## EXERCISE TEXT

* * * *

“In the end, coming to faith remains for all a sense of homecoming, of picking up the threads of a lost life, of responding to a bell that had long been ringing, of taking a place at a table that had long been vacant.” -Malcolm Muggeridge
Last week I traveled with a group of new friends from Korea and the United States. They just boarded a plane and I said goodbye to them. Among them was a Muslim physician originally from Iran and his teenage son who is a seeker of the spiritual; there were “Christian” Koreans and a pair of nurses from L.A…. And what they all had in common was their desire to follow Jesus… Hands open, hearts willing… souls lifted in praise. They conducted medial clinics for the poor in the dangerous slums and they visited orphans and brought them food and their time. At one point in our travels I said to my new friend, Ali, the physician, that I apologized for mentioning Jesus so much as I spoke of his service to the poor. “Oh, no, it is ok,” he said. “We celebrate the birth of Jesus in Iran.” Not religion, not “Christianity,” but Jesus. God embodied in flesh. The hands of love.
There is no praise greater than to bow to love.
Here are three quotes by Malcolm Muggeridge, the British journalist and spy whose unusual friendship with Mother Teresa led him unexpectedly to a deep life of faith. Like Muggeridge, I too have discovered, unexpectedly, a deep life of faith in part due to my meeting these saints in places like Haiti where I now travel again. The saints are both the served and the server.

* * * *

## EXTRACTED ENTRIES
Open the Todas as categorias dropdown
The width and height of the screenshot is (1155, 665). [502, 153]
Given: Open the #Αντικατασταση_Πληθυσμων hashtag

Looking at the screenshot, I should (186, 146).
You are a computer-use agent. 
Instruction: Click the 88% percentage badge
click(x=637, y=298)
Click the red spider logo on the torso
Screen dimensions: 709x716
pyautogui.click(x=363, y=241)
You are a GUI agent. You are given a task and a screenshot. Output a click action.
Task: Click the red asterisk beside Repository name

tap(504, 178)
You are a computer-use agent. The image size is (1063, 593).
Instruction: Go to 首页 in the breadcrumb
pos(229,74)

* * * *

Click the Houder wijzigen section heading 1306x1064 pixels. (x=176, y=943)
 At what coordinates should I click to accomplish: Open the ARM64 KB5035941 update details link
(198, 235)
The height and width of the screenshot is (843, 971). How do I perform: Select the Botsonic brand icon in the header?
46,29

* * * *

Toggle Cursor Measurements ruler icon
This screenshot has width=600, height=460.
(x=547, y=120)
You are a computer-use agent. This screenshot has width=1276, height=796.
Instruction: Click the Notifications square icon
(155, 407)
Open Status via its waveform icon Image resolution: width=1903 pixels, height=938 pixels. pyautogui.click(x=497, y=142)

* * * *

## PROBLEM SET
(1) In the text about traveling with friends from Korea and the United States, what did Ali say people in Iran celebrate?
(2) Resume the text about traveling with friends from Korea and the United States, picking up right after its final sentence.

## ANSWERS TO EACH TASK
(1) The birth of Jesus.

(2)
“In the end, coming to faith remains for all a sense of homecoming, of picking up the threads of a lost life, of responding to a bell that had long been ringing, of taking a place at a table that had long been vacant.”
“People think of faith as being something that you don’t really believe, a device in helping you believe simply it. Of course that is quite wrong. As Pascal says, faith is a gift of God. It is different from the proof of it. It is the kind of faith God himself places in the heart, of which the proof is often the instrument… He says of it, too, that it is the heart which is aware of God, and not reason. That is what faith is: God perceived by the heart, not be reason.”
“There is no such things as darkness, only a failure to see.”